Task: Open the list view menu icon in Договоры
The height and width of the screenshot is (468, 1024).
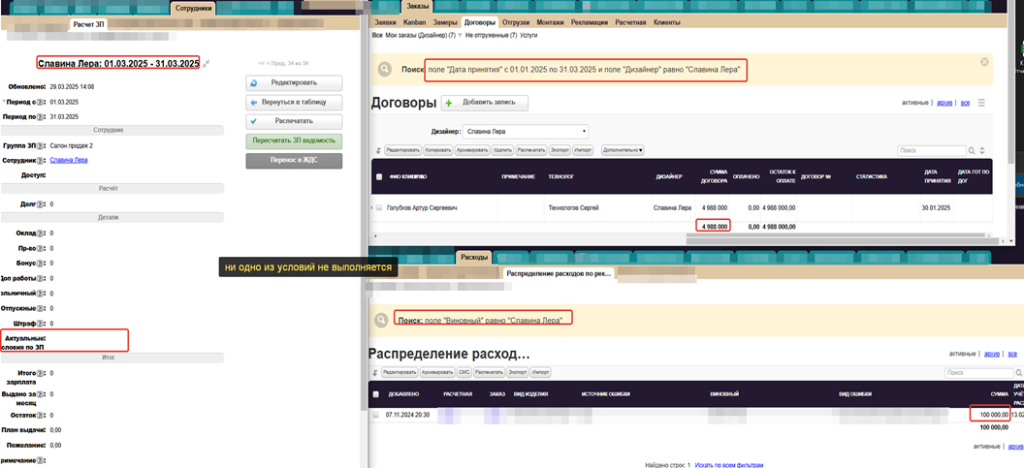Action: point(982,103)
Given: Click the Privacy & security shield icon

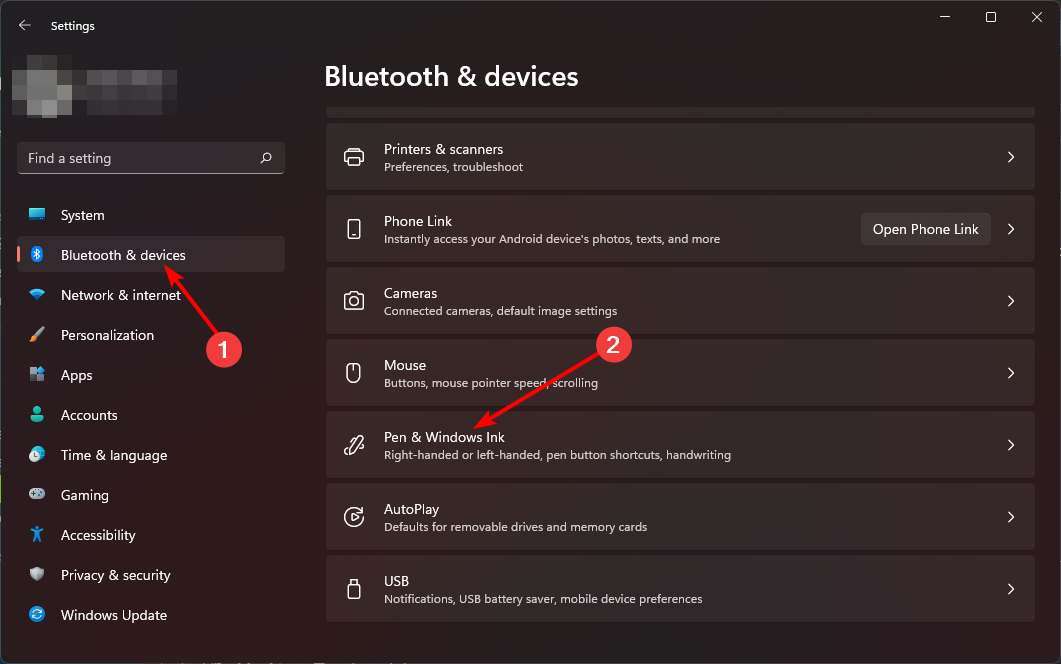Looking at the screenshot, I should tap(37, 575).
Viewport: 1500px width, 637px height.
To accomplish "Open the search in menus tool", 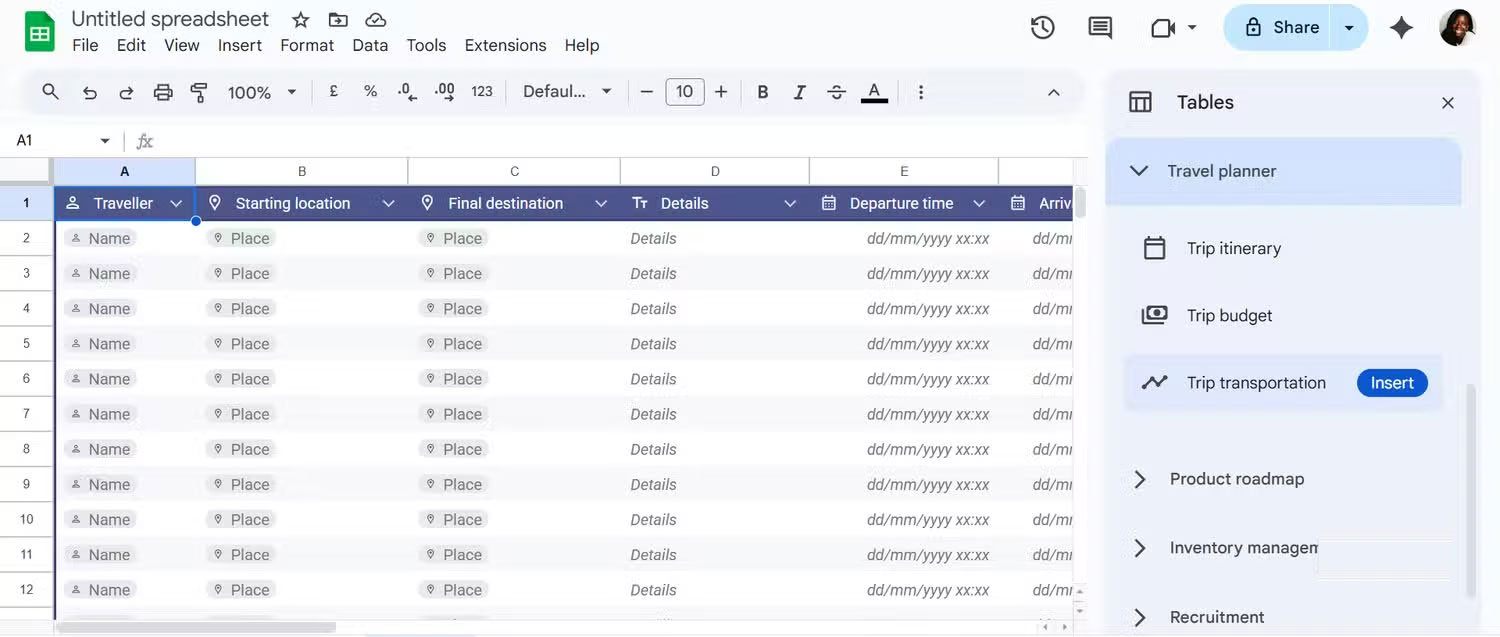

══════════

__REQUIREMENTS__: Could you rewrite everything from the line containing "Viewport: 1500px width, 637px height." down to the end of the records, swapping "search" for "find" and changing nothing else? Leave the pictures out.

__SOLVED PROBLEM__:
Viewport: 1500px width, 637px height.
To accomplish "Open the find in menus tool", 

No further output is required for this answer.